## Prompt
Repeat nothing but the lines below running from the one containing "Published in (1054, 160)" to the one containing "délai (223, 2047)". Keep both end lines.
START Exercise material
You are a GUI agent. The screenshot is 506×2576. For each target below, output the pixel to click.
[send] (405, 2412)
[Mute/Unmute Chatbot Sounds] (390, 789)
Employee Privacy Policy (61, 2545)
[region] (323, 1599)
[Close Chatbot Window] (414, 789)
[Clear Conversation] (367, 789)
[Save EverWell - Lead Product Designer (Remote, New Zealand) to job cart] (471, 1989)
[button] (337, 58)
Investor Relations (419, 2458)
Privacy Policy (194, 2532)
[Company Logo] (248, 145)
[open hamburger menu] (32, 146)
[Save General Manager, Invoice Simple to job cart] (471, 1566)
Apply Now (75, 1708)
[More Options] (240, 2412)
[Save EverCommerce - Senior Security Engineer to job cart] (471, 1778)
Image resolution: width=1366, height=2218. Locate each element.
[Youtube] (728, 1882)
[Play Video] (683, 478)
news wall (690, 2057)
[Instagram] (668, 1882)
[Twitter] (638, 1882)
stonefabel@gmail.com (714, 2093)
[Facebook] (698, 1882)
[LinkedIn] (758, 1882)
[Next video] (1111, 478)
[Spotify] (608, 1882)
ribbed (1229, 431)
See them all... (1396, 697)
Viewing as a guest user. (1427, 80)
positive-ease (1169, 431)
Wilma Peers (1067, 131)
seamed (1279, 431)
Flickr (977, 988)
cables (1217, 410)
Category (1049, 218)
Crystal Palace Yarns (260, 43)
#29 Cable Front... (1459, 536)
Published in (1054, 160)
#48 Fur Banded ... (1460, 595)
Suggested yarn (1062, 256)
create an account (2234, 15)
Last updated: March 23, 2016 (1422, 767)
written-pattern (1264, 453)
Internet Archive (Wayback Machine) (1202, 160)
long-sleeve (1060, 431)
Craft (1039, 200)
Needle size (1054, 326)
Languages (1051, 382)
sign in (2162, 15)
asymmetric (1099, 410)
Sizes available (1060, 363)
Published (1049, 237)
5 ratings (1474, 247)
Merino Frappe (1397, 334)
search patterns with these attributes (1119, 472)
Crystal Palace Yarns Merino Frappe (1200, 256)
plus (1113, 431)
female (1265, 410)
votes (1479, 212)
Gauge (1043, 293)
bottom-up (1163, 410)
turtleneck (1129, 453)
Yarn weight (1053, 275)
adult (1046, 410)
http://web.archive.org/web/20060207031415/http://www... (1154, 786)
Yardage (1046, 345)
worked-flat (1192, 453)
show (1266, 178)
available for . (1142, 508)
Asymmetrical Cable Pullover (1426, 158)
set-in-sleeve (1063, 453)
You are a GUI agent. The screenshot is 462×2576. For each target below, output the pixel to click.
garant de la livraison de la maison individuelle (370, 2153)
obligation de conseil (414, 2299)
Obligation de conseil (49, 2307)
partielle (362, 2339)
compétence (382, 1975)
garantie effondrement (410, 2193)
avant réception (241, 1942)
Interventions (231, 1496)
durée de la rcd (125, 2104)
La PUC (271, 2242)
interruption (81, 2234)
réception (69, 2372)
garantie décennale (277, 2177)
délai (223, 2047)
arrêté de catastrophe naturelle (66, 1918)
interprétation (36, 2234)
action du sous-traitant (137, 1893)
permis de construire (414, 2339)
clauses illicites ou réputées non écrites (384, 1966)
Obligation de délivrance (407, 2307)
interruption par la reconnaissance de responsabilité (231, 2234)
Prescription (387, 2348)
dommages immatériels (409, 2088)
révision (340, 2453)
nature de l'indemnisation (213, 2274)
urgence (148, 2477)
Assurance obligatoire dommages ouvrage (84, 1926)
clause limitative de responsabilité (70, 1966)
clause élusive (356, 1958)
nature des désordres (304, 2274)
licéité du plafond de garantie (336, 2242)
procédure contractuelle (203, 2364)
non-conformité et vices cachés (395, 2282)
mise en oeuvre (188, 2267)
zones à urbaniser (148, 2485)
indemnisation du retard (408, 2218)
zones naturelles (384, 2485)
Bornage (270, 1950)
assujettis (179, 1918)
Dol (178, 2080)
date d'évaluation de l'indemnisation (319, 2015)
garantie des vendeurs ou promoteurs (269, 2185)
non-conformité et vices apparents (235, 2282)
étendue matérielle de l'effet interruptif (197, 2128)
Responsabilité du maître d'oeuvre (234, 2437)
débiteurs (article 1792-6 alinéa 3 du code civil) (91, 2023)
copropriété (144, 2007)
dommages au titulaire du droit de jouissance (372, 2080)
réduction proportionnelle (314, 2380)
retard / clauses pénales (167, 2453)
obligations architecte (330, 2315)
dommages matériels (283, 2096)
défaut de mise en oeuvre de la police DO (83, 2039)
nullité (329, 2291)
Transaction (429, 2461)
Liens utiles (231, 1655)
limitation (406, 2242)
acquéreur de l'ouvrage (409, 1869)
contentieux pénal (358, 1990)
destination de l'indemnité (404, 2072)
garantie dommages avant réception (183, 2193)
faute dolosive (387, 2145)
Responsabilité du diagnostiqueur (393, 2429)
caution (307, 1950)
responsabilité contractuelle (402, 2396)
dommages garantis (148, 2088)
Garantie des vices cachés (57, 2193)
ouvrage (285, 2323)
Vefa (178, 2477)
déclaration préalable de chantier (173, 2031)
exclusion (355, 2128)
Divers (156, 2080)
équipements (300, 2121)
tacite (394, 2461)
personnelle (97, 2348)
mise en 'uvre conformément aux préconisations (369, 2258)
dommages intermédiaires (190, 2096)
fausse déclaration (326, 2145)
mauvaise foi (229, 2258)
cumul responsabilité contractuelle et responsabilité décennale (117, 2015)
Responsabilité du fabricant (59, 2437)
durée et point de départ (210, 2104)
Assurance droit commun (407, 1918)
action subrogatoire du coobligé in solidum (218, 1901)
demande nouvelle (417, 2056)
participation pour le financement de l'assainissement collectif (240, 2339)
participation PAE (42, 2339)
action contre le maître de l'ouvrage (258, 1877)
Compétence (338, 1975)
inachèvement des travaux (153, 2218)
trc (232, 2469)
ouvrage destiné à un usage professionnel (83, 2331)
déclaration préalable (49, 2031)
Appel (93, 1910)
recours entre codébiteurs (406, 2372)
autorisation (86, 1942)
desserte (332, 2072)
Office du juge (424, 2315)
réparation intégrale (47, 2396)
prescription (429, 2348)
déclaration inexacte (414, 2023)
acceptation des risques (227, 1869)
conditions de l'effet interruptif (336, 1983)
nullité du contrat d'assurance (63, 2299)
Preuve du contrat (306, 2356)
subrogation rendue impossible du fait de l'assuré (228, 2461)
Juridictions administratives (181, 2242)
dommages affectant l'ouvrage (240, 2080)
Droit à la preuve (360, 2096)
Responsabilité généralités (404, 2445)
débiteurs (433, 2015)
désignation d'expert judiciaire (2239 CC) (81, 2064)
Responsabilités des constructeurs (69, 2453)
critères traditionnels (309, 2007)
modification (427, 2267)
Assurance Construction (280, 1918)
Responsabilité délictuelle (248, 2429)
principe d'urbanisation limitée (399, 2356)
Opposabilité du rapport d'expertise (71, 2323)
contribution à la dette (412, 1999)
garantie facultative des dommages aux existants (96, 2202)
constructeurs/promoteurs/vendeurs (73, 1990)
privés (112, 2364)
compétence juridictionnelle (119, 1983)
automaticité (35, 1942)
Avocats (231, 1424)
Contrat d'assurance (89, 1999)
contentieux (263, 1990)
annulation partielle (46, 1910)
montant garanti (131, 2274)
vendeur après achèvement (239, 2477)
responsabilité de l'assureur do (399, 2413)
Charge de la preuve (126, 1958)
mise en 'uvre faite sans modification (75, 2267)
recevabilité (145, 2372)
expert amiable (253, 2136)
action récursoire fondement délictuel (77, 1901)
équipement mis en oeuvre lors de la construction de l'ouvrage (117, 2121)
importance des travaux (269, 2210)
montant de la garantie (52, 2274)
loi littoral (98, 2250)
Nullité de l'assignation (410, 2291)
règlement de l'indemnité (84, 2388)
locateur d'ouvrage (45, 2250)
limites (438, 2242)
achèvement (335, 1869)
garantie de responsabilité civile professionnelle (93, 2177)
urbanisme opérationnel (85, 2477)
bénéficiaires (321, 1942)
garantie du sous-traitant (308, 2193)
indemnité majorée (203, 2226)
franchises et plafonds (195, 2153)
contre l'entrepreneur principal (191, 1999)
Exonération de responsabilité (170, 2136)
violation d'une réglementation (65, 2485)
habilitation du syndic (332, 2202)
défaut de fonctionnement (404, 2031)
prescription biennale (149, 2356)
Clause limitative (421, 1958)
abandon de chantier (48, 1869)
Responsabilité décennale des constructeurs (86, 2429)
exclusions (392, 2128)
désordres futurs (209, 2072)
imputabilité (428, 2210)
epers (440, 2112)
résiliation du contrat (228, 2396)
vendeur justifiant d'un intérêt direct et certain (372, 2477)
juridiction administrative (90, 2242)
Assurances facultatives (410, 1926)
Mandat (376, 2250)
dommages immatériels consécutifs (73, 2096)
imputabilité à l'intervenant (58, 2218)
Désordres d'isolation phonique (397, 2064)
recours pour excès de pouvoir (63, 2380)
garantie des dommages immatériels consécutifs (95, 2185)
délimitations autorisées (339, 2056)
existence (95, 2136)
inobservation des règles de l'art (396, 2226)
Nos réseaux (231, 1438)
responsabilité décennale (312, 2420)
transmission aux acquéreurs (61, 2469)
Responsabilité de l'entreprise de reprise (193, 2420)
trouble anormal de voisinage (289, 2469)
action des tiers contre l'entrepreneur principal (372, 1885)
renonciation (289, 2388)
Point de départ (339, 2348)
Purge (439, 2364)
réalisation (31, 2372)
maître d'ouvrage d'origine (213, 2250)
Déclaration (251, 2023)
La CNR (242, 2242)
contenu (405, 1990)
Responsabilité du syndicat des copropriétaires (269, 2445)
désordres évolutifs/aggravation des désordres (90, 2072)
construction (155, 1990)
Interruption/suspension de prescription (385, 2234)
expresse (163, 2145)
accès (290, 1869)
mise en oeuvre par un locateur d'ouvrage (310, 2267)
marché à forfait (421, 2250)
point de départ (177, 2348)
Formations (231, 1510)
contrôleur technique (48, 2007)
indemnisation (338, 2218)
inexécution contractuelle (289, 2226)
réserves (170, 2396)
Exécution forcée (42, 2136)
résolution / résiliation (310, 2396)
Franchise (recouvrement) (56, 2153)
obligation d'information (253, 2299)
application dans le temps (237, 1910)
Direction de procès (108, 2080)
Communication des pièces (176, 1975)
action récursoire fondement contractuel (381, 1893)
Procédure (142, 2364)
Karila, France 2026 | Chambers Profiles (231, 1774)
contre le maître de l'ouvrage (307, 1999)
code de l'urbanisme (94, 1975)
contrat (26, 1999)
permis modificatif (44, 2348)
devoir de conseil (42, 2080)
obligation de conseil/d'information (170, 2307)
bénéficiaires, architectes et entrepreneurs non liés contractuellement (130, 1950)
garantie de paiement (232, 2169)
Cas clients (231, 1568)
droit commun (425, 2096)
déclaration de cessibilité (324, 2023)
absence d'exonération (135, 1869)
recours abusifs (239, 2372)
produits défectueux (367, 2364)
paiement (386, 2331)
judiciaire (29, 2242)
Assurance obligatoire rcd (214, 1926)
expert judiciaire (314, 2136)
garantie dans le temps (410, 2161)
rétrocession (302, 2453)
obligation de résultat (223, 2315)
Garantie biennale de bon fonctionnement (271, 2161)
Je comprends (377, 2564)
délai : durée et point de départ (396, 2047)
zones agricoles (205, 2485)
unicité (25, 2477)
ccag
END Exercise material
## Exercise response
Published in (1054, 160)
#48 Fur Banded ... (1460, 595)
Suggested yarn (1062, 256)
create an account (2234, 15)
Last updated: March 23, 2016 (1422, 767)
written-pattern (1264, 453)
Internet Archive (Wayback Machine) (1202, 160)
long-sleeve (1060, 431)
Craft (1039, 200)
Needle size (1054, 326)
Languages (1051, 382)
sign in (2162, 15)
asymmetric (1099, 410)
Sizes available (1060, 363)
Published (1049, 237)
5 ratings (1474, 247)
Merino Frappe (1397, 334)
search patterns with these attributes (1119, 472)
Crystal Palace Yarns Merino Frappe (1200, 256)
plus (1113, 431)
female (1265, 410)
votes (1479, 212)
Gauge (1043, 293)
bottom-up (1163, 410)
turtleneck (1129, 453)
Yarn weight (1053, 275)
adult (1046, 410)
http://web.archive.org/web/20060207031415/http://www... (1154, 786)
Yardage (1046, 345)
worked-flat (1192, 453)
show (1266, 178)
available for . (1142, 508)
Asymmetrical Cable Pullover (1426, 158)
set-in-sleeve (1063, 453)
You are a GUI agent. The screenshot is 462×2576. For each target below, output the pixel to click.
garant de la livraison de la maison individuelle (370, 2153)
obligation de conseil (414, 2299)
Obligation de conseil (49, 2307)
partielle (362, 2339)
compétence (382, 1975)
garantie effondrement (410, 2193)
avant réception (241, 1942)
Interventions (231, 1496)
durée de la rcd (125, 2104)
La PUC (271, 2242)
interruption (81, 2234)
réception (69, 2372)
garantie décennale (277, 2177)
délai (223, 2047)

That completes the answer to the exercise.